Я не знал, что Спенсер Трейси начинал свою карьеру в театре. Он всего лишь взглянул на меня, всего лишь взглянул, и больше со мной не разговаривал. Он точно подумал: кто, черт побери, этот молодой тупица, что решил, будто я пришел на площадку неподготовленным или что я не могу запомнить свой текст?

Берт Ланкастер играл обладающего чувством собственного достоинства бывшего нацистского судью, принявшего всю ответственность за свои действия, выдав в полном объеме такого «сквозь зубы» Берта Ланкастера. Его сцену сняли за один день. Но когда мы пришли на следующее утро, нам сказали, что мистер Ланкастер не удовлетворен своей работой и хочет переснять сцену. Он считал, что может сыграть лучше. И затем выдал точно такого же «сквозь зубы» Берта Ланкастера, что и накануне. Так-то лучше, сказал он и счастливый ушел домой.
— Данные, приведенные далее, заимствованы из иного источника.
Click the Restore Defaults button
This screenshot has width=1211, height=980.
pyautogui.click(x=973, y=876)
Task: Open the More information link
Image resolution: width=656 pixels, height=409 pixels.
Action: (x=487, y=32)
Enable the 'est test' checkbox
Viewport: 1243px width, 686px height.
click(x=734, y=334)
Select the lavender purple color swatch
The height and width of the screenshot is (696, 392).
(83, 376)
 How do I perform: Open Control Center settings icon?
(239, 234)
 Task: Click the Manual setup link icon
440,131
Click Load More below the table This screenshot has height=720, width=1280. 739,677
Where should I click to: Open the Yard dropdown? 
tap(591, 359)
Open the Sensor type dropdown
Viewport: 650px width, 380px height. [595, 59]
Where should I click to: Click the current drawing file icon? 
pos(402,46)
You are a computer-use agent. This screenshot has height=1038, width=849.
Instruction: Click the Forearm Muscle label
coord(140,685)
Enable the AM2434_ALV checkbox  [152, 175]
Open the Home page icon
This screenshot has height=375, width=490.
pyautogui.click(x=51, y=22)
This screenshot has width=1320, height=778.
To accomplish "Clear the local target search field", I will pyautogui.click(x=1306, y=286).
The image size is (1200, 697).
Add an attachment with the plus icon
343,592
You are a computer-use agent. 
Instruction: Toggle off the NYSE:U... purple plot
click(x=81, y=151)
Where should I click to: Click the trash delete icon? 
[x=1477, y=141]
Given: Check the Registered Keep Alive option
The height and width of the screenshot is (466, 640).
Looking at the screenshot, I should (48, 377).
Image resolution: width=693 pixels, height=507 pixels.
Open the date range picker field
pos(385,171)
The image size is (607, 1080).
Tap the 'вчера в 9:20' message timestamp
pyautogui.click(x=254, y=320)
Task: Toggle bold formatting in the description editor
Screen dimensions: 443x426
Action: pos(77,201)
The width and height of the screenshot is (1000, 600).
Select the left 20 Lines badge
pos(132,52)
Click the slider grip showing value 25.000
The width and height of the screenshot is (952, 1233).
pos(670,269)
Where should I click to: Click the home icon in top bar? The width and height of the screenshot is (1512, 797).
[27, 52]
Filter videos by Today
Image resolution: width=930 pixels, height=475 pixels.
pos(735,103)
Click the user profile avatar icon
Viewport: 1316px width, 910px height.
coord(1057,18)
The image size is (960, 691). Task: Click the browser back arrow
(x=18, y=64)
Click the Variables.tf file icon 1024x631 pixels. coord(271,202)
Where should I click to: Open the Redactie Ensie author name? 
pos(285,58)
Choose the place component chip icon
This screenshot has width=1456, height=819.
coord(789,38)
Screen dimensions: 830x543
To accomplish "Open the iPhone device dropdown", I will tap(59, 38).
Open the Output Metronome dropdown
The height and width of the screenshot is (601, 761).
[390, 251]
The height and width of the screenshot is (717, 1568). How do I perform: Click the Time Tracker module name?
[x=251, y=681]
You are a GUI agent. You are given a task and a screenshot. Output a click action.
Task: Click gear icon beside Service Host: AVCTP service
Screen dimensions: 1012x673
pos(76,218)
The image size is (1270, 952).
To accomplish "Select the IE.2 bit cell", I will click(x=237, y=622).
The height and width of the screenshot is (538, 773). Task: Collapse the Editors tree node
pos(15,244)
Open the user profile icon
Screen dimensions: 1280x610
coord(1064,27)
Я помню силу Ричарда Уидмарка, и хрупкость Джуди Гарланд, и Монтгомери Клифта. Монтгомери Клифт играл умственно неполноценного немецкого гражданина, которого насильственно стерилизовали. Он волновался и запинался и постоянно ёрзал в кресле свидетеля. Я думал, что он гениально играет, не зная тогда, что он имел зависимость от болеутоляющих средств и стал алкоголиком после полученных травм в ужасной автомобильной катастрофе за пять лет до того. То, что я принимал за блестящую игру, было настоящей болью. Конечно, я тогда я ничего из этого не знал.

Несколько документальных съемок концлагерей, из тех, что нам показали при частном просмотре, были включены и в сам фильм.

К тому времени американцы уже знали о концлагерях, но ничто не могло подготовить их к возможности увидеть эти зверства. Дистрибьюторы не хотели прикасаться к «Захватчику» из-за его скандальной темы, а «Нюрнбергский процесс» был назван одним из важнейших фильмов Голливуда. Его осыпали наградами. Он выиграл два «Оскара» и еще на девять был номинирован — включая «Лучший фильм», который получила «Вест-Сайдская история». Максимилиан Шелл получил приз за главную мужскую роль; Джуди Гарланд, Спенсер Трейси и Монтгомери Клифт были номинированы, а я… а я… этот фильм не сделал меня звездой. Он дал мне оплачиваемую работу, а когда она закончилась, я начал искать новую.

В том, чтобы не быть звездой, есть одно преимущество. Каждого молодого актера предупреждают об опасности быть задействованным в однотипных ролях. Реалии нашей профессии таковы, что если однажды в тебе разглядели определенный типаж или характерную особенность, то очень трудно играть другие роли. Берт Ланкастер играл Берта Ланкастера. Джон Уэйн — Джона Уэйна. Это очень полезная информация, хотя и имеет мало отношения к реальной жизни большинства актеров, которая, по сути, является их работой. Мне очень повезло в начале карьеры. Я мог легко перемещаться между сценой, телевидением и кино. Я мог играть в комедиях и драмах, быть в главной роли или второстепенной, и мне предлагали играть самых разнообразных персонажей. Одной из причин, почему меня стали узнавать, было то, что люди сочли необычной мою. Манеру. Говорить. Очевидно, я стал известен благодаря. Паузам между словами в. Неожиданных местах. Говорят, что это привлекает внимание к. Словам, которые я говорю. Обеспечивает другое логическое ударение в тексте. Понятия не имею, откуда. Это взялось. Возможно, это явилось следствием того, что я так часто играл разных героев в пьесах, телешоу и фильмах, что временами прерывался, вспоминая следующую реплику. Но возможно, это всего лишь предположение, потому что на самом деле я этого даже не слышу. Я могу над этим пошутить. Я понимаю, что люди слышат, что я говорю. Таким образом. Они даже термин для этого придумали — шатнерианский. Как там? Ах да — этот персонаж говорил с истинным шатнерианским красноречием.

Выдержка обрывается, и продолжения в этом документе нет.